At TNSC, the PM and SM were integrated, and a full system checkout was completed in May 2025. The modules were then separated for cargo and propellant loading beginning in August 2025. The PM and SM were reintegrated and encapsulated within the payload fairing on 9 October, and mated to the H3 launch vehicle on 14 October. Late-access cargo, including perishable food, was loaded on 19 October.

=== Launch ===
HTV-X1 was initially scheduled for launch on 21 October 2025. The launch was postponed due to unfavorable weather conditions.

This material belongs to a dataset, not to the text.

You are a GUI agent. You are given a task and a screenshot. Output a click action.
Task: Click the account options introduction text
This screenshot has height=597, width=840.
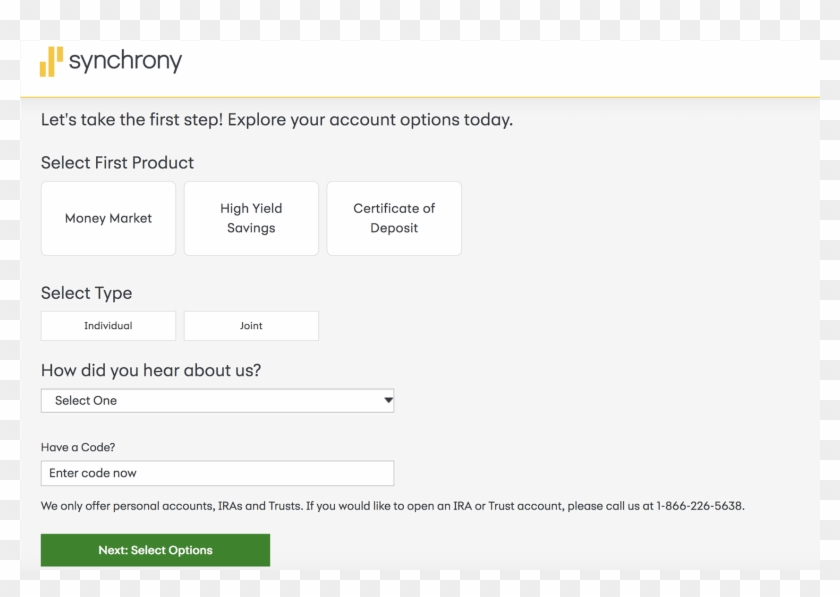click(x=277, y=119)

HTV-X1 was successfully launched on 26 October 2025 at 00:00:15 UTC (09:00:15 JST) aboard Flight 7 of the H3 launch vehicle from Launch Area 2 of the Yoshinobu Launch Complex at TNSC. This mission marked the first H3 flight to use four solid rocket boosters and the first with a wide payload fairing.

=== Cruise and rendezvous with the ISS ===
On 29 October 2025, JAXA astronaut Kimiya Yui, assisted by Zena Cardman, captured the spacecraft using the robotic Canadarm2 at 15:58 UTC. Akihiko Hoshide served as CAPCOM from NASA’s Mission Control Center at the Johnson Space Center in Houston, Texas. Ground teams at NASA and JAXA's Tsukuba Space Center completed berthing to the nadir (Earth-facing) port of the Harmony module at 19:43 UTC. Power transfer from the ISS to HTV-X1 was confirmed at 11:10 UTC on 30 October. During the approach, the spacecraft conducted a commanded retreat maneuver as part of a proximity operations demonstration.

=== Operations while berthed to the ISS ===
The hatch of the Pressurized Module was opened at approximately 12:37 UTC on 30 October.

On 4 November, the Canadarm2 removed the i-SEEP3B payload from the unpressurized cargo deck and transferred it to the robotic JEMRMS arm for installation inside the Kibō module’s airlock.

=== Departure from the ISS and post-berthing operations ===

HTV-X1 was grasped by Canadarm2 and detached from Harmony nadir port at 19:26, 5 March 2026. While held by Canadarm2, HTV-X1 performed the demonstration of the laser ranging device for automated docking.

HTV-X1 left the ISS on 6 March 2026 at approximately 17:00 UTC.

Following its departure from the ISS, HTV-X1 conducted a series of technology demonstration missions lasting approximately three months. HTV-X1 transferred to a higher orbit around 500 km height, and Ten-Koh2 was deployed into orbit from HTV-X1 on 11 March 2026. Technology demonstration of Mt.FUJI was performed since 15 March. Demonstration of DELIGHT was performed since 13 April.

HTV-X1 was disposed by destructive reentry to the Earth atmosphere around 14:09 UTC on 26 May 2026.